Segundo o MP, 12 são réus por homicídio com dolo eventual – quando se assume o risco de matar. Com os agravantes de motivo fútil e emprego de meio cruel com a participação de mais de um agente no crime. Um 13º PM também foi denunciado por expor pessoas a perigo mediante o uso de bombas e morteiro. Já sobre os  outros 17 policiais, a Promotoria pediu o arquivamento do inquérito. Tanto as 12 denúncias como o pedido foram acatados pelo Tribunal de Justiça de São Paulo. 

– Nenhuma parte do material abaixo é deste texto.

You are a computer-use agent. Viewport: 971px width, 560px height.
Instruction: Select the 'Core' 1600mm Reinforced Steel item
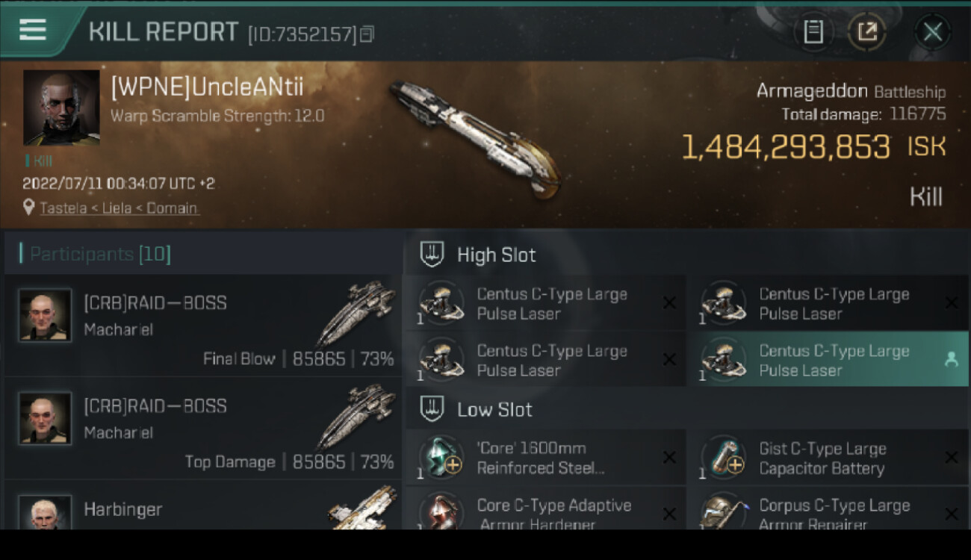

Até o momento, todos os acusados respondem ao processo em liberdade. A primeira audiência do caso, de instrução, está marcada para o próximo ano, em 25 de julho. “A nossa expectativa é que o juiz acate a tese do Ministério Público e remeta o caso pro Tribunal do Júri”, afere o advogado e professor de direito Dimitri Sales, presidente do Conselho Estadual de Defesa dos Direitos da Pessoa Humana de São Paulo (Condepe). Há, contudo, uma expectativa anterior, segundo ele, de que o Estado puna efetivamente todos os 31 policiais envolvidos.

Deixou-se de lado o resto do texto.